Do you have an advice on how to go around this issue. I can't find anybody selling the set of change gears for this model, or the Lathemaster 8x14, which I heard is basically the same thing.

Thank you very much,
Andres


----------



## tweinke (Jan 27, 2017)

I think Little Machine Shop sells the change gears for that lathe. Hopefully someone else on here will know what gears you should have.


----------



## misterwalrus (Jan 27, 2017)

Thank you tweinke for replying to my post, 
I did contact them but they have to order them and it will take 12 months for delivery. I am hoping someone can give me another provider or solution.


----------



## royesses (Jan 27, 2017)

Have you tried calling the harbor freight service dept? Sometimes they can get parts pretty quick. I looked at eBay and found nothing. Grizzly has some 8" lathes that may be a source for compatible gears. 

Roy


----------



## misterwalrus (Jan 27, 2017)

Hi Roy, 
It did cross my mind to call Harbor Freight but then I convinced myself it was not going to help. Based on your advice I'll try tomorrow and call them.  
Regarding the Grizzly option, I am really afraid of getting an incompatible set.  I will look it up anyway and if it is possible ask their people for compatibility with my lathe. Worst thing that could happen is that they don't know.

Thank you very much,
Andres


----------



## tweinke (Jan 27, 2017)

This may sound stupid but, I noticed that Harbor Freight still sells the 44859 lathe and the manual is downloadable. Might be a good idea to get the manual then take inventory of what you have verses the manual before calling so that you only pay shipping etc. once. and in the worst case scenario the manual does list the modular pitch of the gears in the geartrain.


----------



## misterwalrus (Jan 27, 2017)

TW, I have been doing that, not in a very disciplined way I admit it though. I am missing the threading dial too. I will take your advice and do the hard work.


----------



## tweinke (Jan 27, 2017)

Boy it sure would be nice if there was an easy button for this kind of stuff, and possibly a Star trek transporter so that the parts would appear quickly!


----------



## LucknowKen (Jan 27, 2017)

tweinke said:


> Boy it sure would be nice if there was an easy button for this kind of stuff, and possibly a Star trek transporter so that the parts would appear quickly!

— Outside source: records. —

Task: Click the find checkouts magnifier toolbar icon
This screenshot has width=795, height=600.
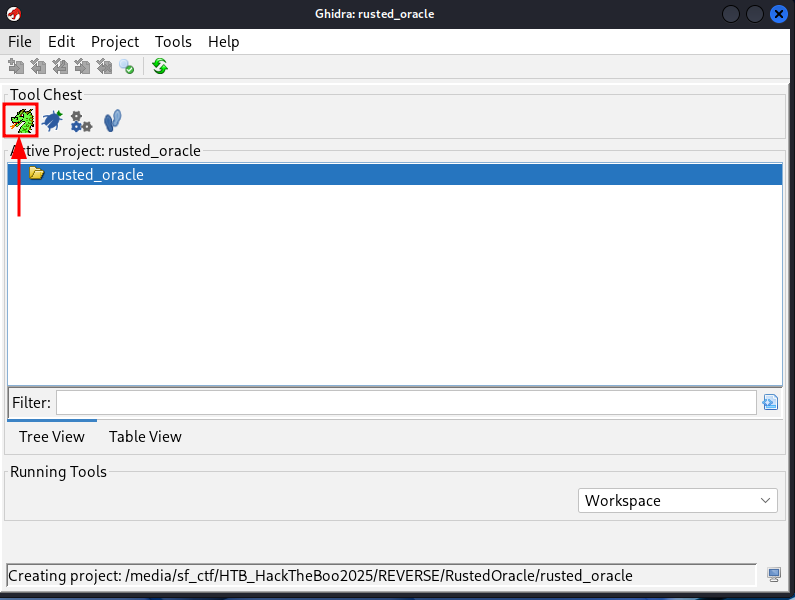Action: click(x=126, y=67)
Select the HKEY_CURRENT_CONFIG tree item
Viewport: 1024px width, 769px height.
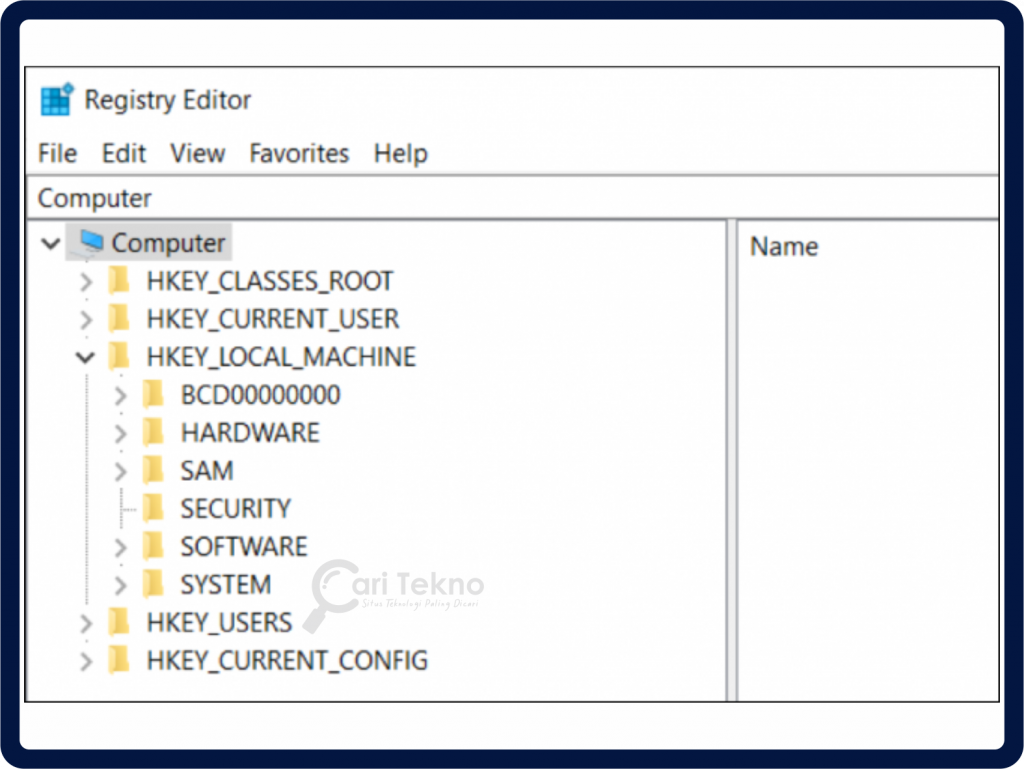pos(287,660)
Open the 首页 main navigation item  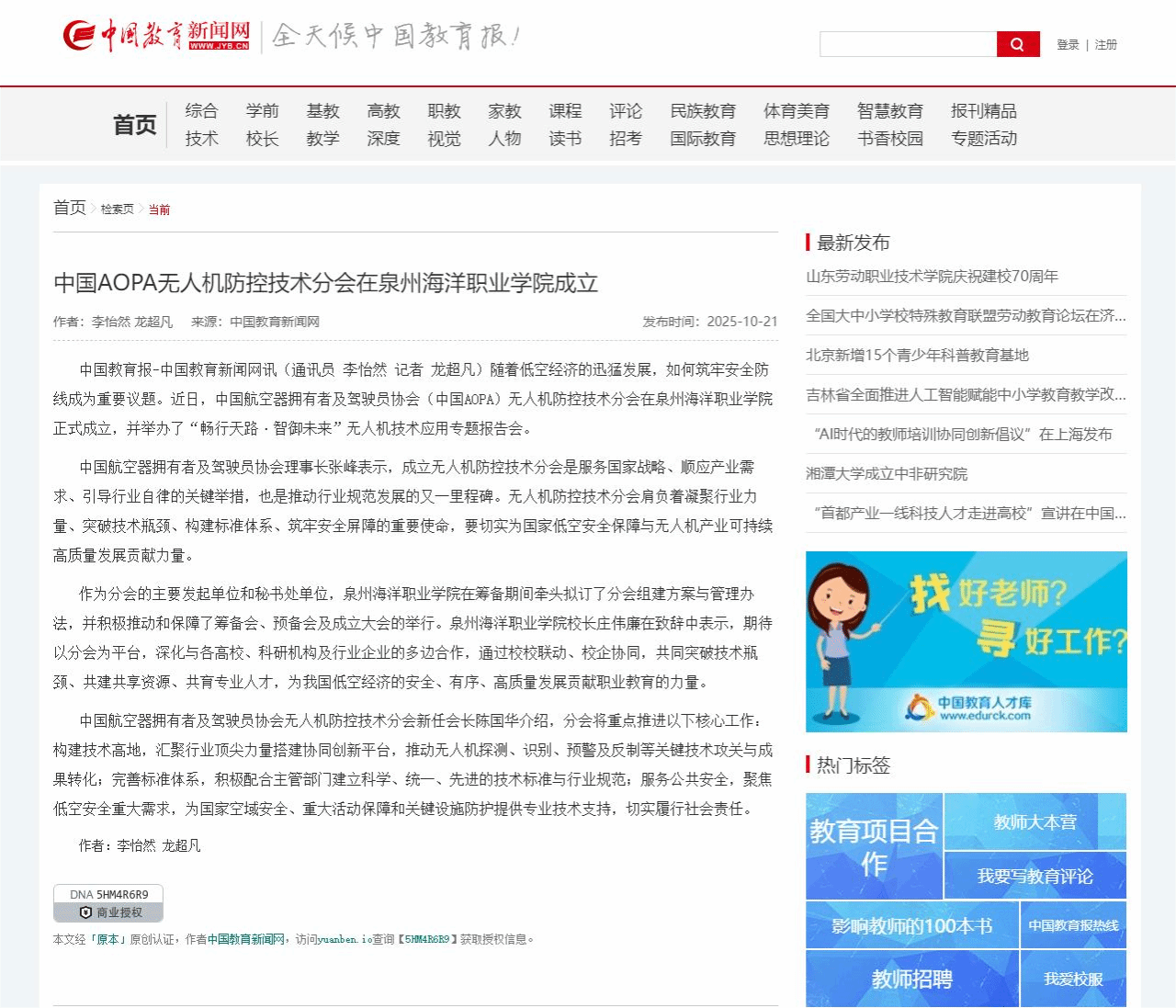point(134,125)
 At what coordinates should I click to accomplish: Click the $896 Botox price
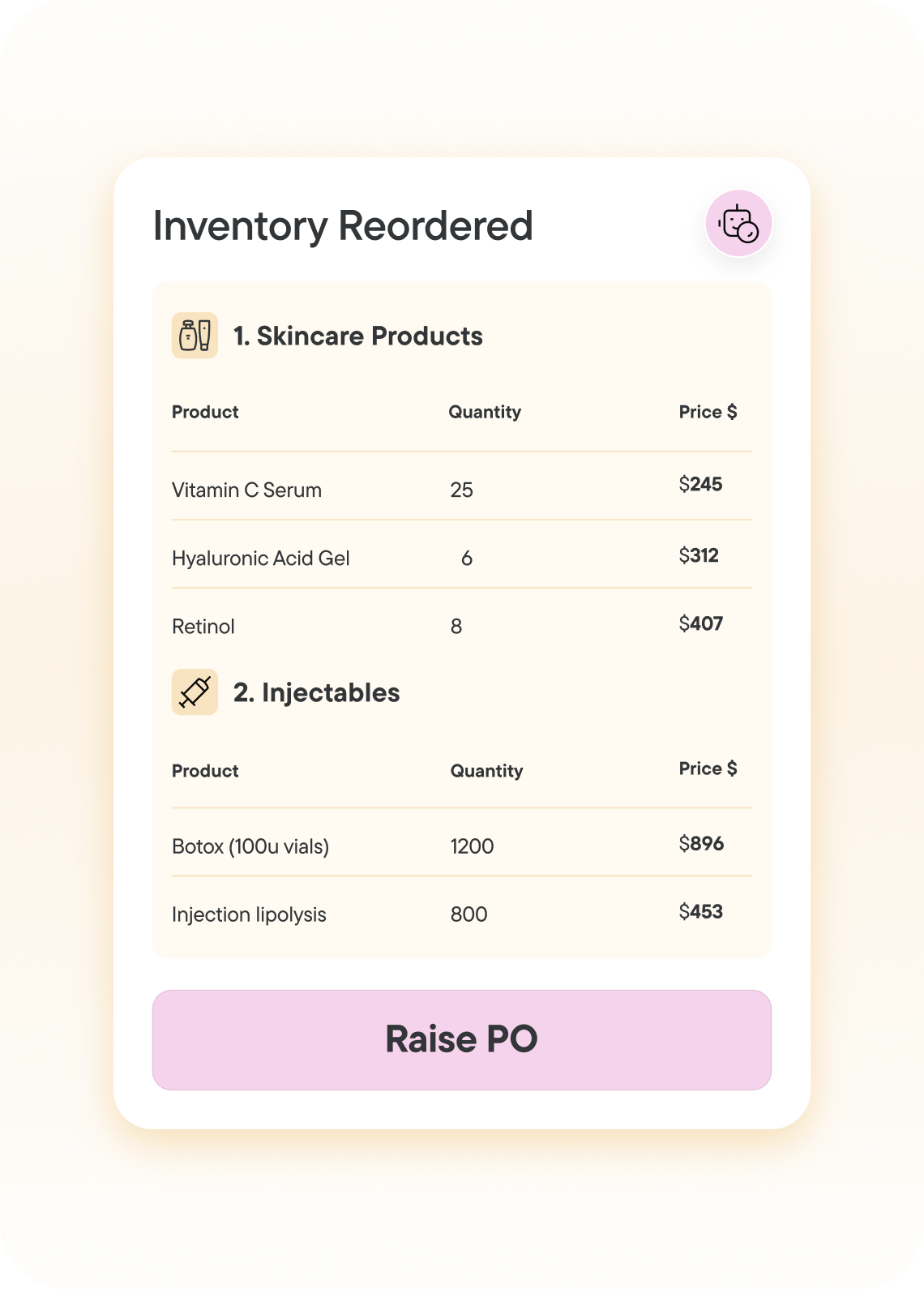click(x=701, y=843)
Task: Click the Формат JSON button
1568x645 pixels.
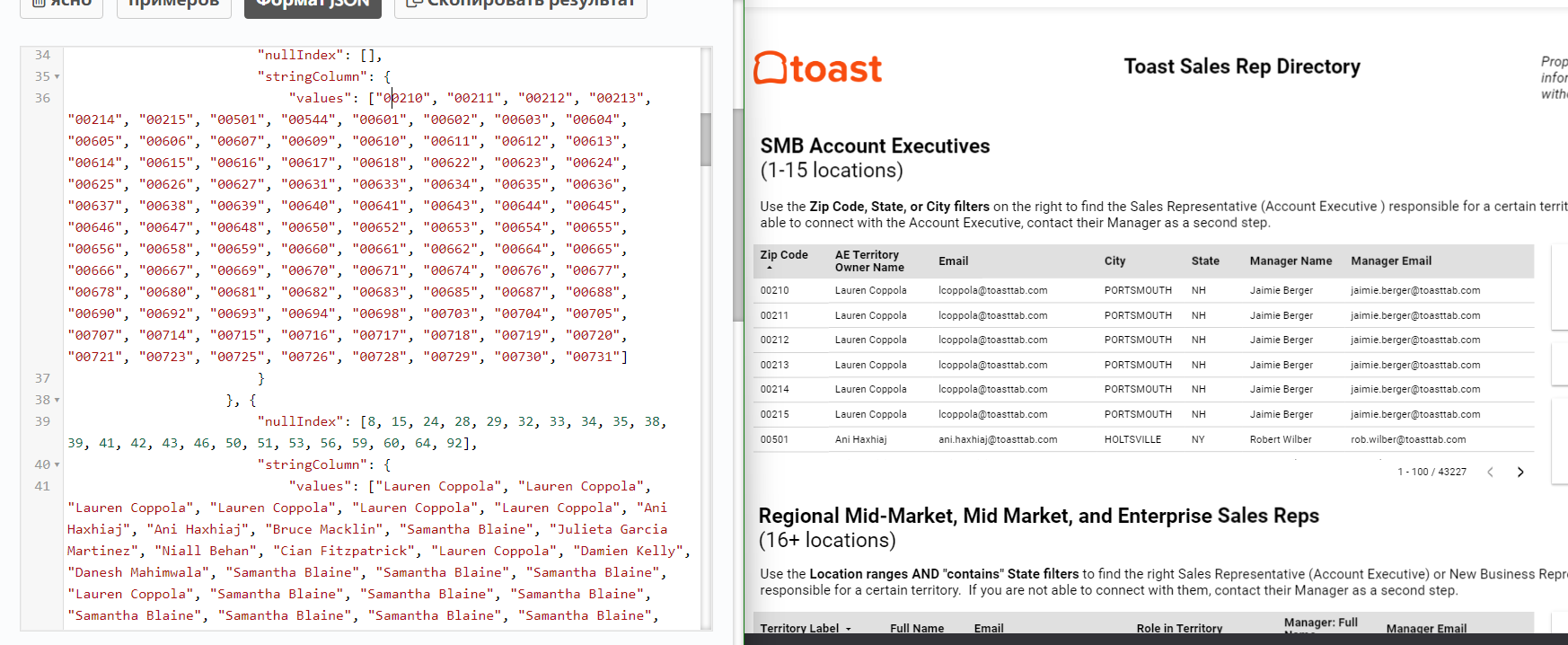Action: 313,4
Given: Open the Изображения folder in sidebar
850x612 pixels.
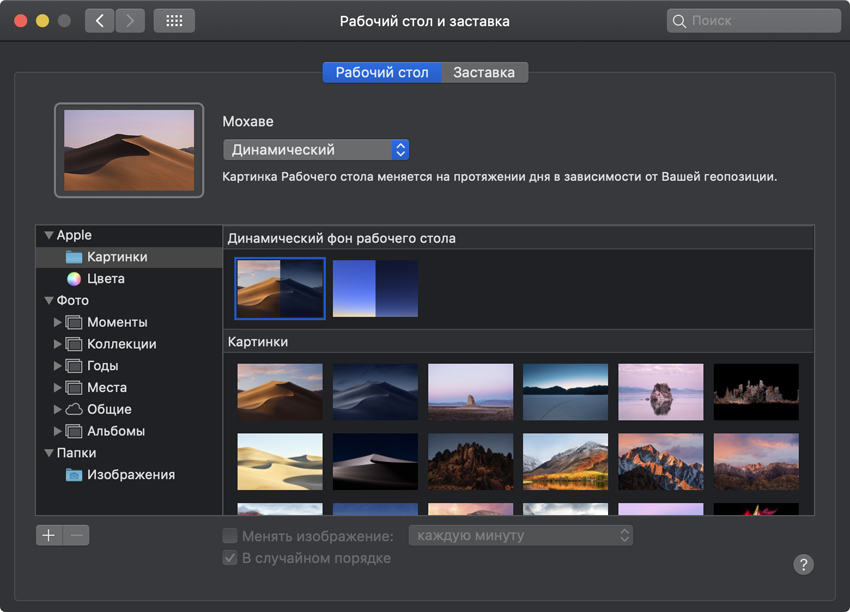Looking at the screenshot, I should (x=130, y=475).
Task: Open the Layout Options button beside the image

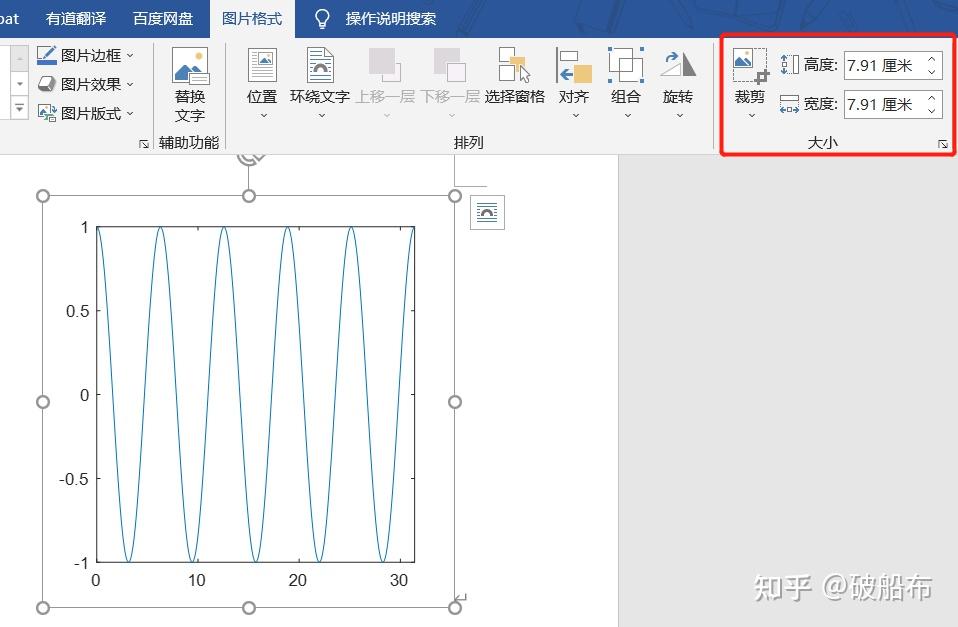Action: tap(487, 212)
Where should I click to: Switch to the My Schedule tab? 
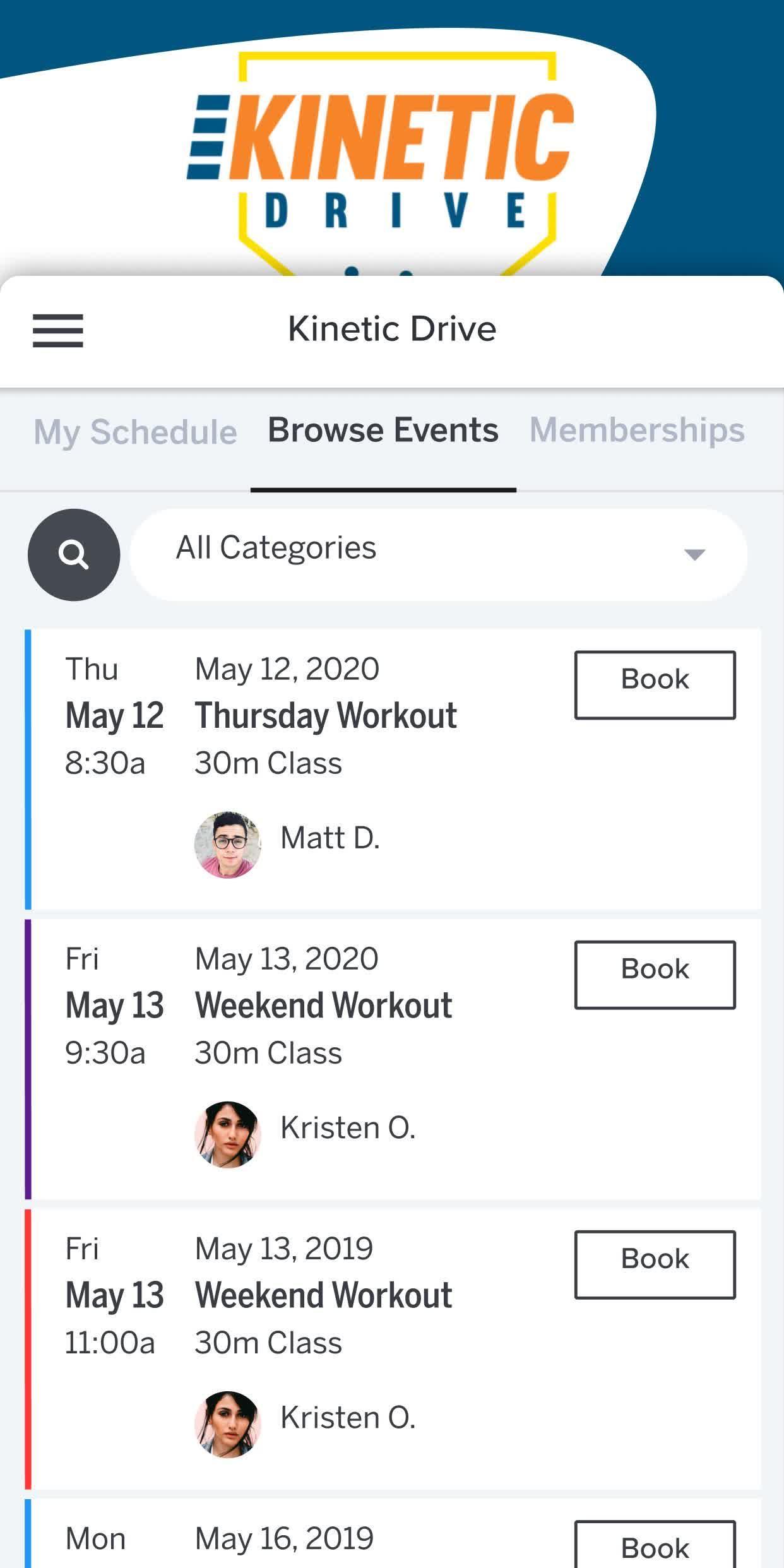[x=135, y=432]
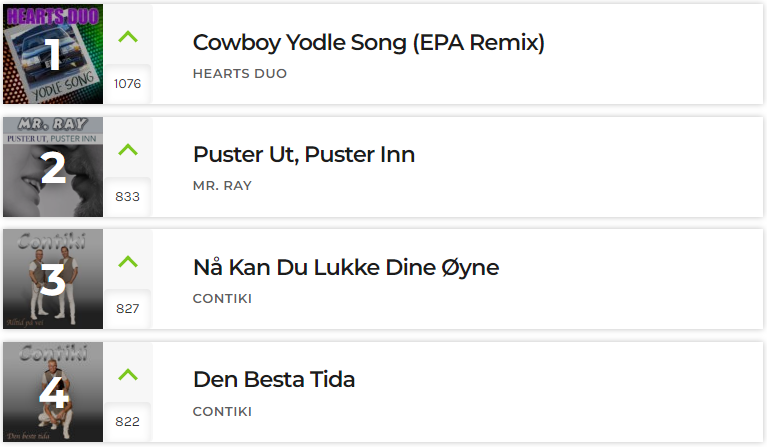
Task: Open Den Besta Tida song title
Action: (x=274, y=380)
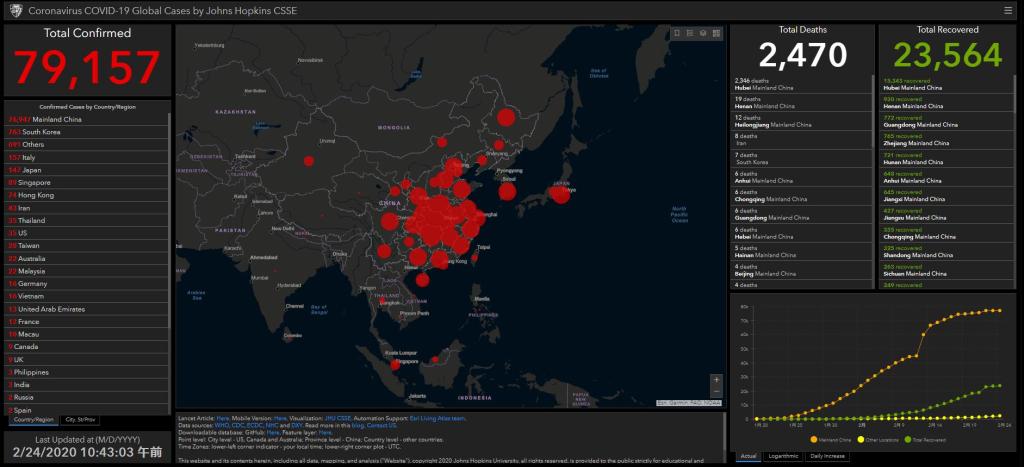Open the hamburger menu in the header
Image resolution: width=1024 pixels, height=467 pixels.
point(1008,10)
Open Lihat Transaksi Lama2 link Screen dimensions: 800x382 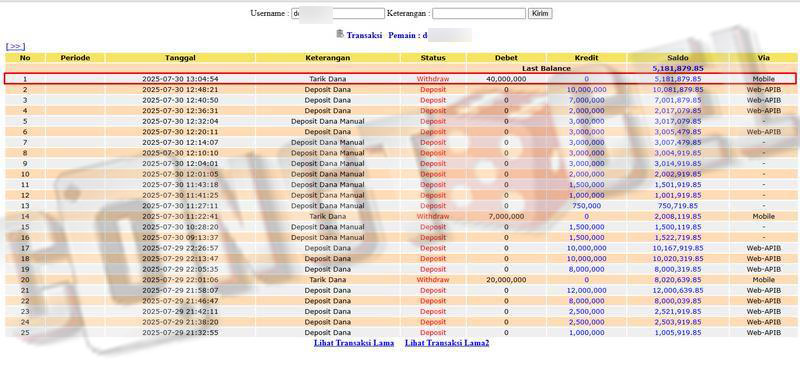447,343
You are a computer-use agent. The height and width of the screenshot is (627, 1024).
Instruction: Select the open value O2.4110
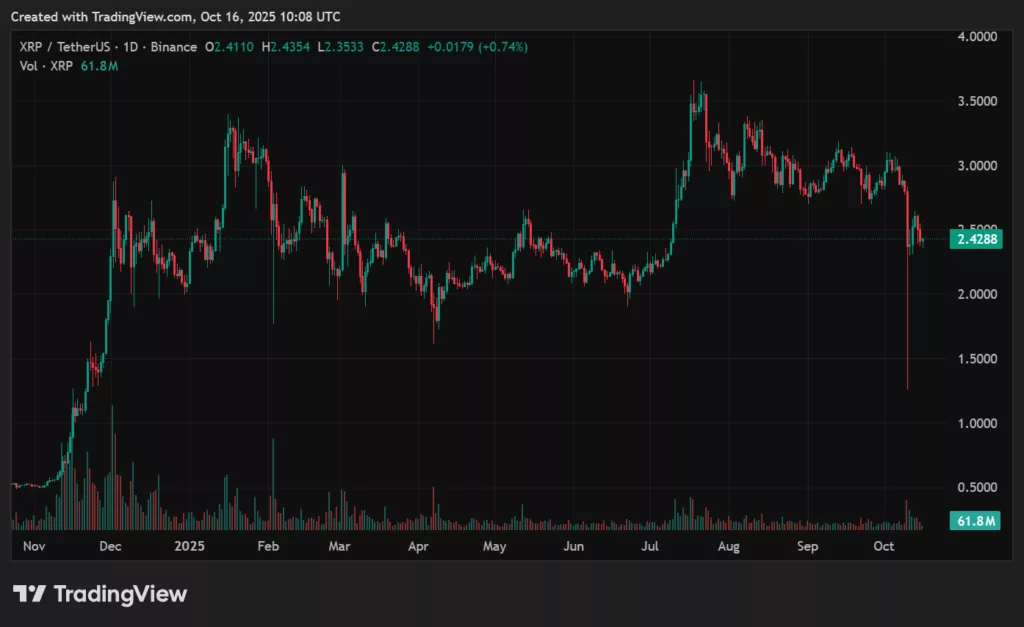point(230,46)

Now if only i could cast my own...

I have seen a lot of those import gear sets on all the sell sites.
Maybe gears from another import? Bore or bush the center hole.
The HF lathe manual is below.


----------



## royesses (Jan 27, 2017)

I count 16 change gears: 30,35,40,45,48,50,60,66,68,70,70,72,75,80,90,100 - leaving you needing 11 gears. 

Pleas keep us informed about your progress. I will still try to find some gears. No guarantee of success.

Roy


----------



## silence dogood (Jan 28, 2017)

From my research, those lathes both HF and Lathemaster were made by Dazheng in China.  I wish that I could find an importer besides HF and LMS.  I do have a mill now, I'll guess that I will have to learn how to make gears (actually, that is a good thing).


----------



## royesses (Jan 28, 2017)

The 7x10 uses module 1 20° pa gears. I purchased a set of 8 cutters on Ebay for $59.80 and a 22mm R8 arbor for $49.00 from China. They took about 2 weeks to get here. Quality is good on the cutters and very good on the arbor. I also have "Gears and Gear Cutting" by Ivan Law from Amazon. Great Great book. I have not had a chance to cut any gears yet though. To me that is a very low cost way to cut gears. But time consuming. I also have a rotary table with index plate that I plan to use on the mini mill for this. I have always wanted to learn to cut gears and am excited to give t a try. In the case of the 8x12 it is a way to get the hard to get gears and maybe make some extras. Just need to find out what module and pa they use and you can be in business.

Roy


----------



## tincture500 (Jan 28, 2017)

Buy another from HF with coupons and discounts, sell the first lathe you paid $400 or donate for tax right off if possible.  Based on your situation. Hobbist or business cut your loss and move on. Tom


----------



## misterwalrus (Feb 2, 2017)

Hi everyone, 
I just wanted to keep you inform of  my 'progress'.  So far, I am only getting some knowledge and no gears yet. I think I rushed on buying a fly cutter, because I did not know about gear cutters.  The fly cutter has not arrived, it comes with a blank hss bar that I will have to shape in the grinder.  Mount it on the chuck and see how can i hold a blank disc that I need to rotate without and index plate but with same precision ...I might build an acrylic  one and see what happens.


----------



## misterwalrus (Feb 2, 2017)

Well, I never thought that the update would come so quickly. See,  I had forgotten the recommendation  of Roy to call HF. That was the solution all along. For only $3.99 each gear. Of course I placed the order - 10 to 12 weeks for delivery vs 12 months from LMS, no brainer.
The only problem is that now I am really hooked on the idea of build one myself, but that is not a bad problem of course 

Thank you everybody, I suppose that you will see me around and hopefully I can help others too in the no too distant future


----------



## dkwflight (Feb 4, 2017)

Hi
Some threads call for two of the same gear.
Check on a threading gear change chart.
If your lathe is a 7 x10 or 7x12 joing the 7x12 Yahoo group. 
Good people and a restricted group so you will miss all the sex ads  :<)


----------



## misterwalrus (Feb 4, 2017)

dkwflight said:


> Hi
> Some threads call for two of the same gear.
> Check on a threading gear change chart.
> If your lathe is a 7 x10 or 7x12 joing the 7x12 Yahoo group.
> Good people and a restricted group so you will miss all the sex ads  :<)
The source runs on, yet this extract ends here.